Yampa River near Confluence with Green River, Colorado

Mirrored in the Yampa River, a 1,500-foot butte overlooks the convergence of two major tributaries of the Colorado River, marking the northern boundary of the red rock canyonlands. It is here, in Colorado’s northwest corner, that the green-blue waters of the Green River, cleared of its sediment by an upstream dam in Flaming Gorge, merge with the coffee-colored waterway of the free-flowing Yampa, the last of such rivers in the West. At this point, the converging rivers blend before being carried downstream by the current.

On June 17, 1869, after navigating a treacherous series of upstream rapids on the Green River, explorer John Wesley Powell camped with his crew at Echo Park, an open stretch of cottonwood trees and a large field of grasses adjacent to the confluence, marking a stop before their heroic passage through the Grand Canyon. In the shade of the same grove (if not all the same trees), my wife and our young children camped 123 years later. A few years later, the embankment gave way as the river changed course, eliminating the campsite and the grove.

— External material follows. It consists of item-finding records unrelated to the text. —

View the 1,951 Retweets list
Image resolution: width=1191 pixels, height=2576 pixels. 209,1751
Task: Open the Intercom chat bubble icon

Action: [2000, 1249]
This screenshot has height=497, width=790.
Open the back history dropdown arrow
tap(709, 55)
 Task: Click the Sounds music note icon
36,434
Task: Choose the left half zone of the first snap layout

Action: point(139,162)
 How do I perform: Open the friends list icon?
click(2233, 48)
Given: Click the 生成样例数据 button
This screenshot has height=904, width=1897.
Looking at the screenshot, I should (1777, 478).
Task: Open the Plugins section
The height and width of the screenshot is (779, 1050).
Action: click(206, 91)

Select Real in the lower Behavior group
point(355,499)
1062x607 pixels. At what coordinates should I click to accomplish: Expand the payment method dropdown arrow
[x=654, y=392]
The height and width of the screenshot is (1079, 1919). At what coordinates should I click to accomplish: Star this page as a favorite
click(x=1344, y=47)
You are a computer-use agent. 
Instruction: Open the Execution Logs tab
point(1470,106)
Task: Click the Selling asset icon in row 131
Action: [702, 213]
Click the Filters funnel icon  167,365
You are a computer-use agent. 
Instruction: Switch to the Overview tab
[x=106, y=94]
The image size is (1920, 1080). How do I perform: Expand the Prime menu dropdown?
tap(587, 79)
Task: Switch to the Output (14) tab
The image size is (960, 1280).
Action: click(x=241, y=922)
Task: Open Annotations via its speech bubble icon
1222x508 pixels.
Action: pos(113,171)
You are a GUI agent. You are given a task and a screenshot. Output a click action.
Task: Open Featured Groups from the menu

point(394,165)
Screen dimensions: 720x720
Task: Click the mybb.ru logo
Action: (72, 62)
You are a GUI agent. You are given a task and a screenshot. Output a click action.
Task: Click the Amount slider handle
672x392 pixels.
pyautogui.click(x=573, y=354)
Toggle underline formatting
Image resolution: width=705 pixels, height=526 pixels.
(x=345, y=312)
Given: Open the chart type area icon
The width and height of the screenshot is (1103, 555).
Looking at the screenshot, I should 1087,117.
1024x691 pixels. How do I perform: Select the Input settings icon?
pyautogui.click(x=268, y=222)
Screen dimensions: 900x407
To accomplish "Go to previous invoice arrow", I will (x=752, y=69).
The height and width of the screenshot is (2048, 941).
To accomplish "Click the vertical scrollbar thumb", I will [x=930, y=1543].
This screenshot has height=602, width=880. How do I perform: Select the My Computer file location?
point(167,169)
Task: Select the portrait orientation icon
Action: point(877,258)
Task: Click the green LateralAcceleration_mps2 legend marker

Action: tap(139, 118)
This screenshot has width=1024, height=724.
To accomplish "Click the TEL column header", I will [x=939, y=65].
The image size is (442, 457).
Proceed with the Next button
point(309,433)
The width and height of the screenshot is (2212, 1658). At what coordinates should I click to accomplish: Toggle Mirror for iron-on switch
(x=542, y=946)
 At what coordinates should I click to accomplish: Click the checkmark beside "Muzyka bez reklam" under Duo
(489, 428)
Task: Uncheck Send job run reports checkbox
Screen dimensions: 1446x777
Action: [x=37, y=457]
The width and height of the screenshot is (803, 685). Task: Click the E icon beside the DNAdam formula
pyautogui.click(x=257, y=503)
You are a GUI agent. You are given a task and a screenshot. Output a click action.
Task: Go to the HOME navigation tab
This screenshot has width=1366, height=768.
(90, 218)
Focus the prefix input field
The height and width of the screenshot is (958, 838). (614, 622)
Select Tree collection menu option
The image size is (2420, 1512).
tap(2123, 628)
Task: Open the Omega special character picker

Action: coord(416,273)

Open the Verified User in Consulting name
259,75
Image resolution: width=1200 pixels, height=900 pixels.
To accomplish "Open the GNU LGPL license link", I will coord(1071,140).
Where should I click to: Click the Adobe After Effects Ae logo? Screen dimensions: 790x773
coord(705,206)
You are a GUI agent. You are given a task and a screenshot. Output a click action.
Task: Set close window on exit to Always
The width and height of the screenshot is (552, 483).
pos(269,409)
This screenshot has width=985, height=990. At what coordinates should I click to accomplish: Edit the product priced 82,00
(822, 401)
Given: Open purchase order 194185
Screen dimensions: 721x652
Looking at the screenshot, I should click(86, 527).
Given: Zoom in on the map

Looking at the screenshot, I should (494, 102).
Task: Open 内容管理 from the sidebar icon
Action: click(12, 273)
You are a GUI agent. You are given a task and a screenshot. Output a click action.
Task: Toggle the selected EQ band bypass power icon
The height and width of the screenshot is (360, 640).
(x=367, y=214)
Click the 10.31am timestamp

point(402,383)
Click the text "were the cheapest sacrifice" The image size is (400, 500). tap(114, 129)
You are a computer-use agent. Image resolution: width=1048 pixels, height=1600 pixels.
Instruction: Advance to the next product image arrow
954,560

In the late 19th century, Butch Cassidy and his infamous Wild Bunch passed through Echo Park as one of the stops along a series of escape routes and hideouts known as the Outlaw Trail. In the 1950s, Echo Park became the focus of a proposed dam just downstream from this confluence, which would have flooded portions of both river canyons and Echo Park. The resulting political battle led Congress to explicitly prohibit the construction of dams in national parks and monuments.